Al piso, la tierra, la boca, la saliva por las comisuras de los labios, sangre, puño, espalda y noche. Fue rápido, siempre es rápido. Intenta no abrir los ojos para que lo den por muerto. No se mueve, aguanta la respiración y se llama Gabriel y tenía doce.
El otro, el hombre sin nombre, afilaba sus ojos al amparo de la luna amarrilla, parecía un licántropo y tal vez lo era. Nunca decía mucho de nada. Su vida era un acierto incierto del destino, intrigaba.
- No deberías estar despierto. ¡Duérmete de una vez! – dijo Debbie.
- Mañana. Mañana.
Y ahora es un futuro aguado y sucio, lleno de porquería. Es de día y el sol casi brillaba. Las nubes medios obscuras, medio grises. La gente media mala, media buena. Y él, medio vivo, aunque más muerto. ¡Que así sea!

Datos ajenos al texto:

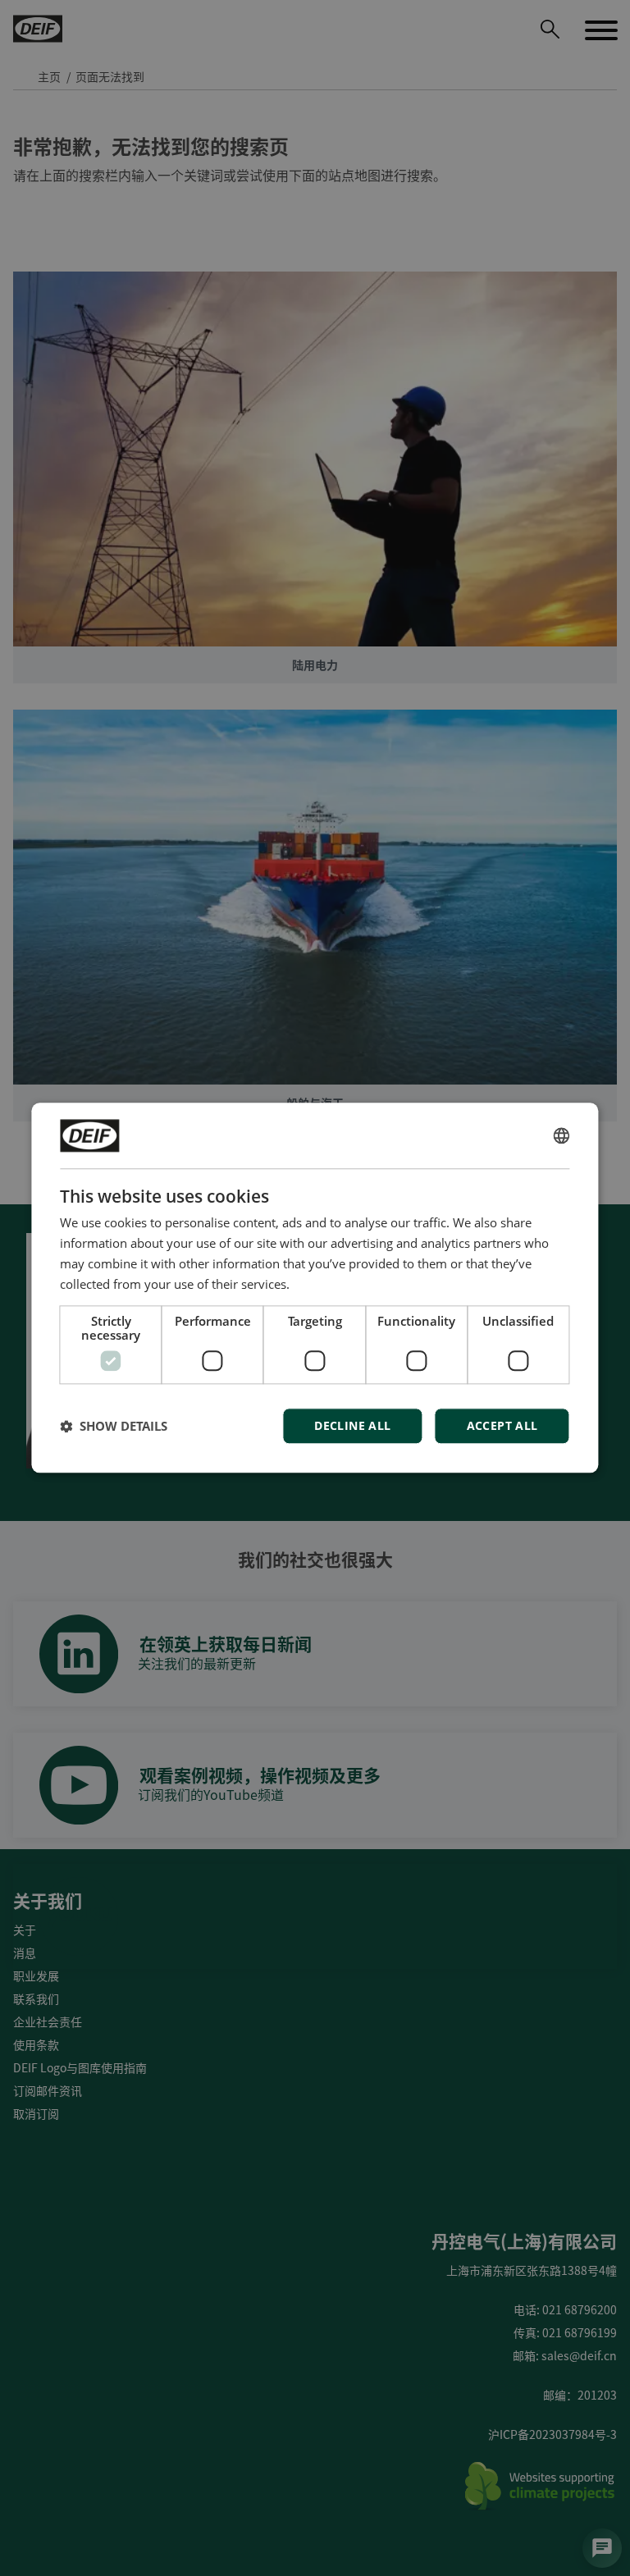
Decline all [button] (352, 1426)
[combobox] (562, 1135)
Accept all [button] (502, 1426)
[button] (113, 1427)
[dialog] (314, 1288)
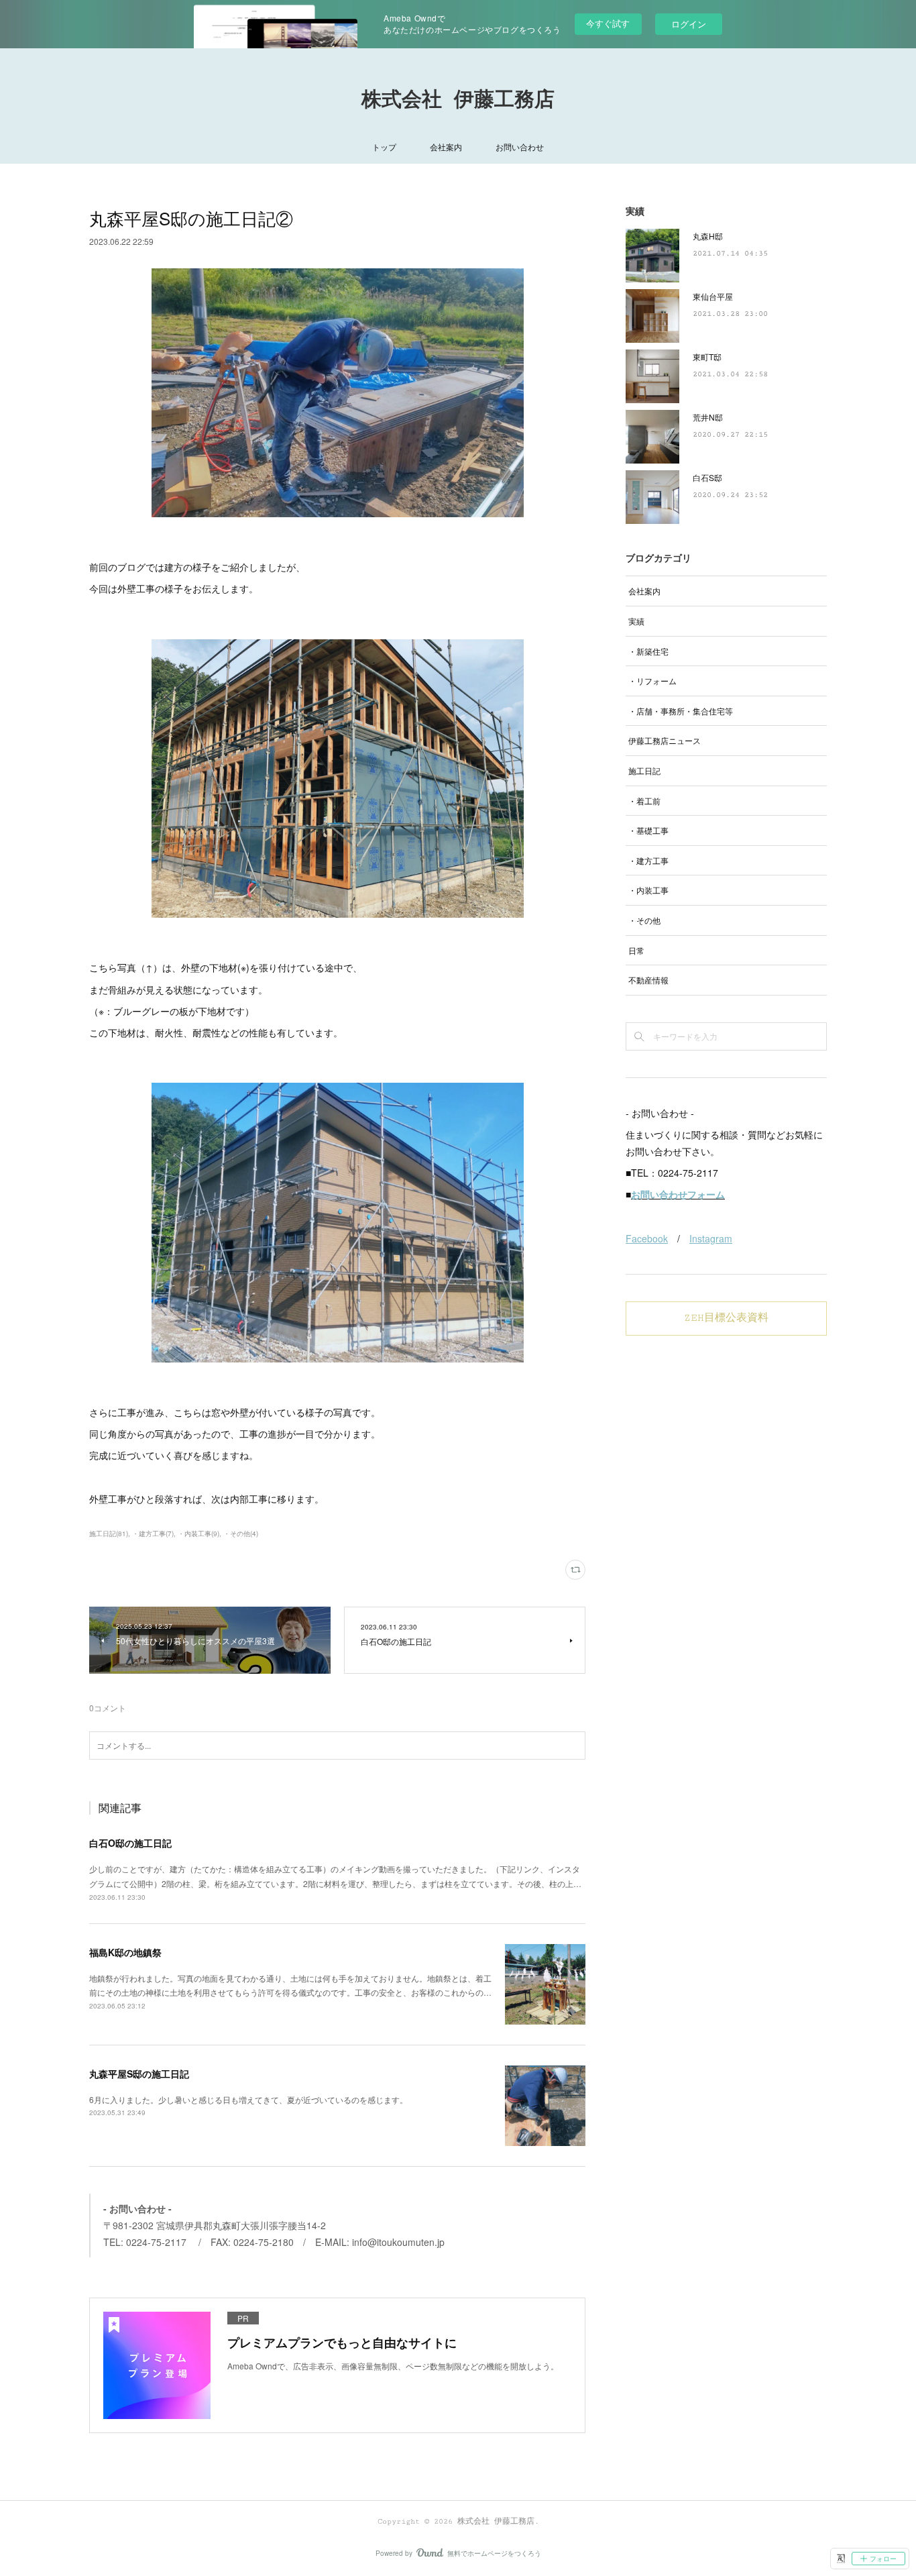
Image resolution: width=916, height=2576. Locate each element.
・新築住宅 (648, 651)
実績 (636, 621)
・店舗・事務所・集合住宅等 (680, 710)
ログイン (688, 23)
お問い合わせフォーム (678, 1194)
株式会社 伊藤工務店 (458, 100)
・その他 (644, 920)
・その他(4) (240, 1533)
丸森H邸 (708, 235)
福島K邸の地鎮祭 (125, 1952)
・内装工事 (648, 890)
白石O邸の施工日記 (130, 1842)
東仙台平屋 (713, 296)
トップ (384, 146)
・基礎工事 (648, 830)
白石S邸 (707, 477)
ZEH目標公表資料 (726, 1318)
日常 (636, 950)
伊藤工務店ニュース (664, 740)
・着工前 (644, 800)
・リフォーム (652, 680)
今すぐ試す (608, 23)
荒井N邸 (708, 417)
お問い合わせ (520, 146)
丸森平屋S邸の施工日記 (139, 2073)
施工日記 (644, 770)
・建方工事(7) (153, 1533)
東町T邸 (707, 356)
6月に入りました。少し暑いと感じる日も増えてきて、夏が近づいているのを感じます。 (248, 2099)
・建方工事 (648, 860)
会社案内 (446, 146)
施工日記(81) (108, 1533)
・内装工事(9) (198, 1533)
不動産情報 (648, 979)
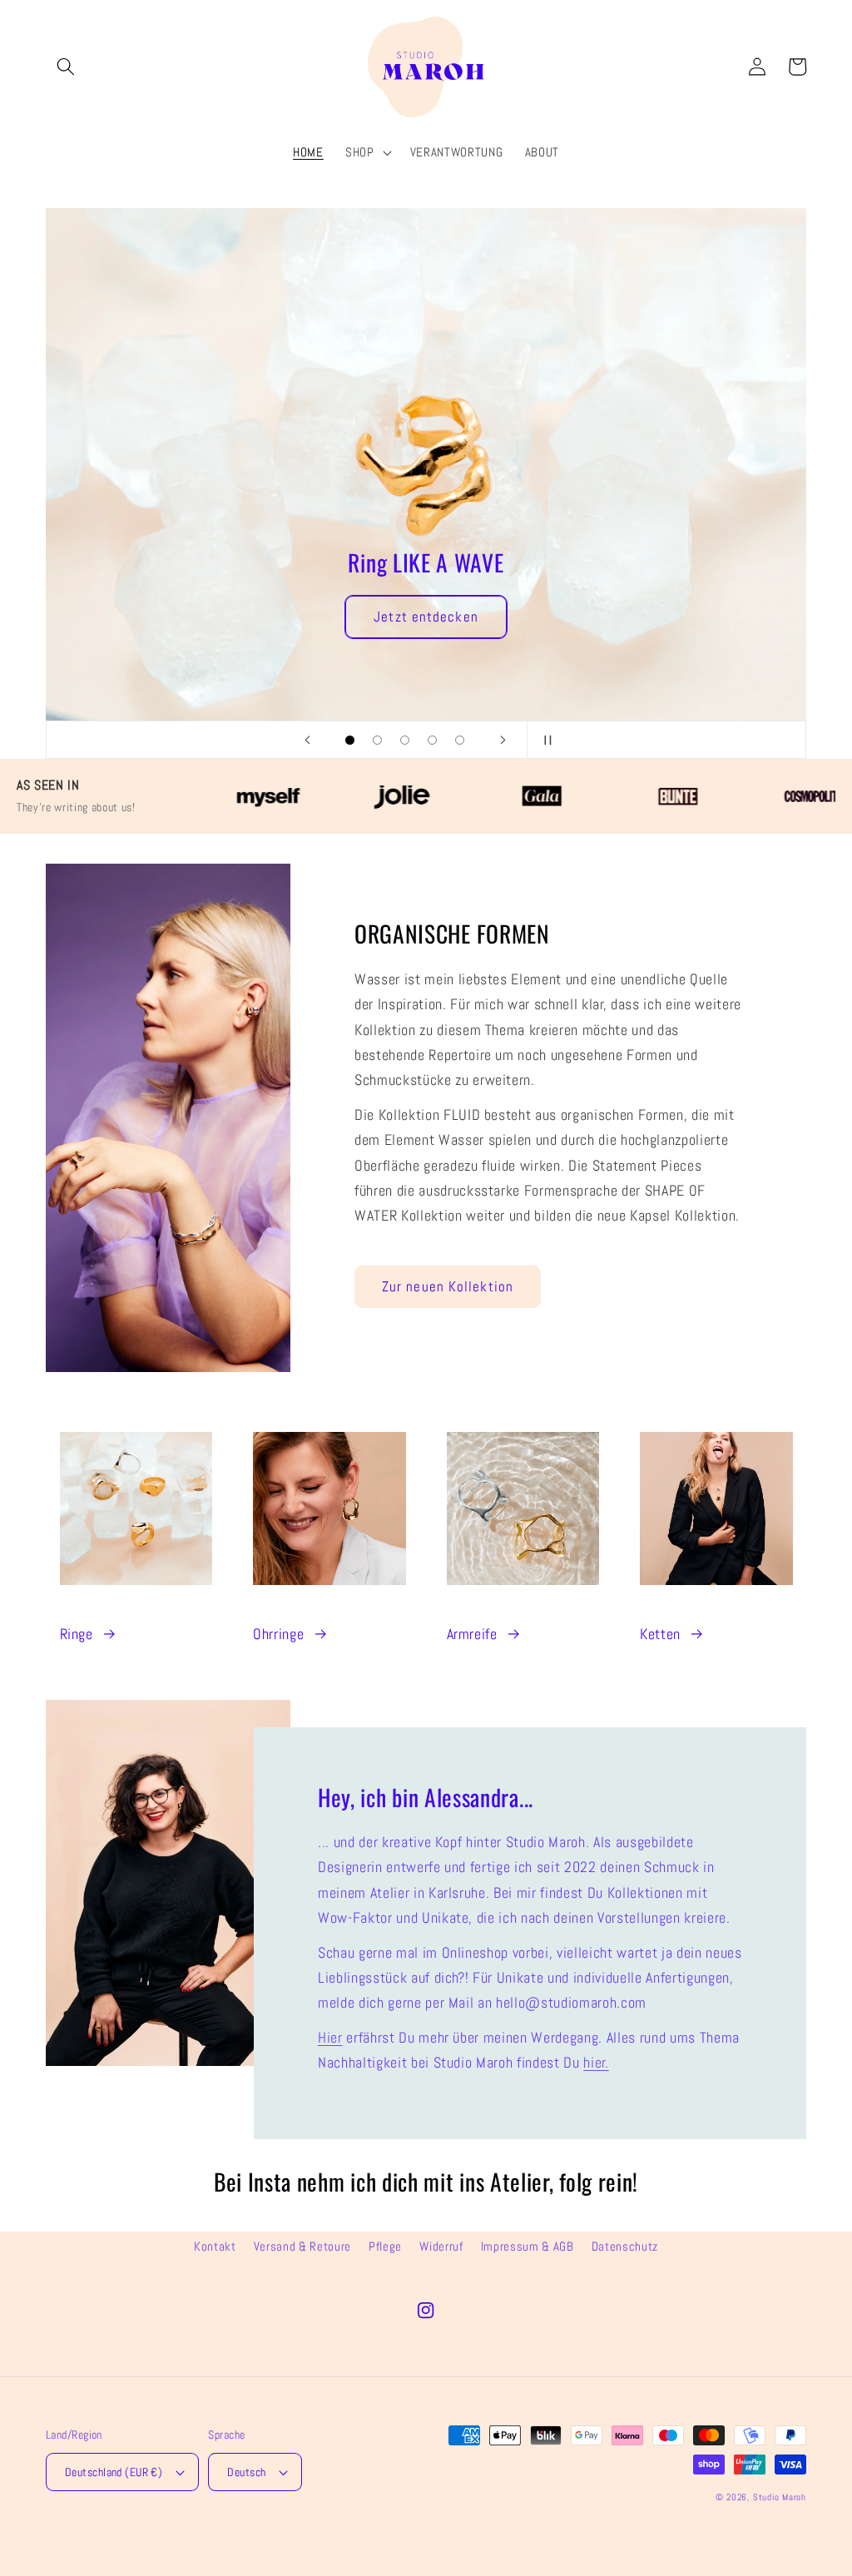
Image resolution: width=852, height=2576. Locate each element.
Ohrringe (278, 1634)
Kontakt (215, 2246)
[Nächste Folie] (502, 739)
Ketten (660, 1634)
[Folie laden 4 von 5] (432, 740)
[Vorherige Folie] (307, 739)
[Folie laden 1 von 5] (350, 740)
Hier (330, 2038)
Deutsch (246, 2472)
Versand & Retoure (302, 2246)
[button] (66, 67)
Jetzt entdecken (297, 360)
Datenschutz (625, 2246)
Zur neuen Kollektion (447, 1286)
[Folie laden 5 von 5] (459, 740)
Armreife (472, 1634)
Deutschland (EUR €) (113, 2472)
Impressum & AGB (527, 2246)
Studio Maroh (779, 2497)
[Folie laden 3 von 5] (405, 740)
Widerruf (441, 2246)
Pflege (385, 2246)
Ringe (76, 1634)
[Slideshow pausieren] (545, 739)
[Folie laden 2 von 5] (377, 740)
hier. (595, 2062)
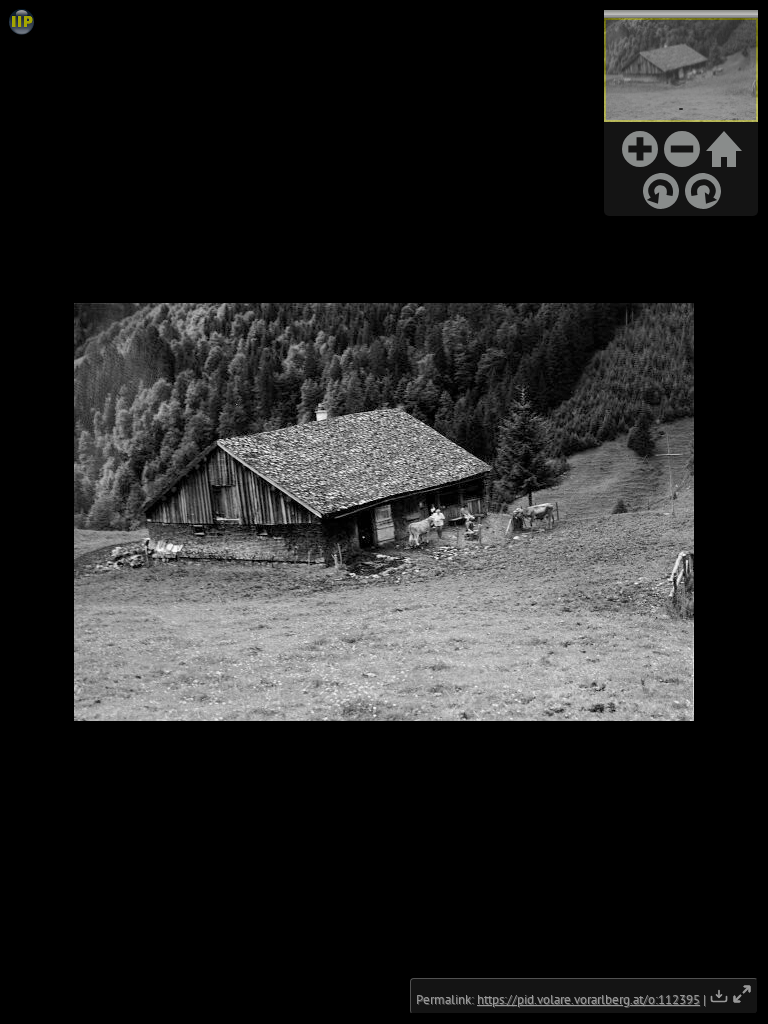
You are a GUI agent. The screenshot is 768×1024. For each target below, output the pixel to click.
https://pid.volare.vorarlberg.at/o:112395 (588, 999)
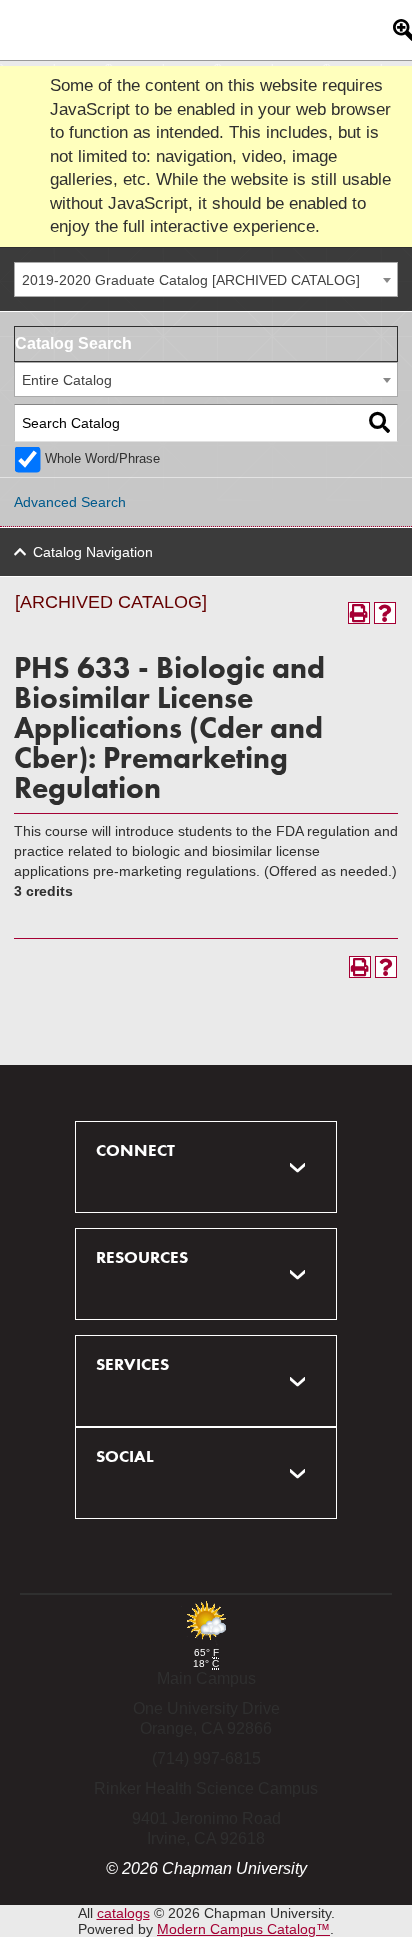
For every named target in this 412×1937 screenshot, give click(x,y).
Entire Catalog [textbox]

- ¿Te sientes bien? – inquirió Debbie sin preocupación.
- Mañana…o pasado.
El callejón era húmedo, olía a mierda. Tenía la bragueta abajo y esperaba que no lloviera. Ella gritaba y pedía auxilió, nadie la escuchaba o si lo hacían, no les importaba. Le arrancó la ropa interior de un tirón.
Y ella gritaba.
- ¿Me quieres?
- No sé.
Las olas rompían las piedras, arañaban sus piernas. Nada. Y corría el viento sin fuerza, y la arena se levantaba sin querer flotar en el aire y el cadáver y el cielo y la lágrima y más olas.
- Por favor, déjame quedarme – dijo Debbie.
- Mañana.
“Quizás esperar no fuese una buena idea, pero cómo podía evitarlo”, se dijo el viejo, mientras observaba el edificio en llamas. Sabía que todo era responsabilidad suya. Él, Bruno Amador, se había equivocado por primera vez. Sacó el revolver del bolsillo de su cinturón. El juego aún no terminaba.
De lejos los pasos, los pasos de la muerte y de las balas.
- ¿Tanto te cuesta creer?
- Tal vez.
Fin!
Nota: jajaja...sí, es una chifladura mía. Al que entienda algo le doy un regalo. Eso.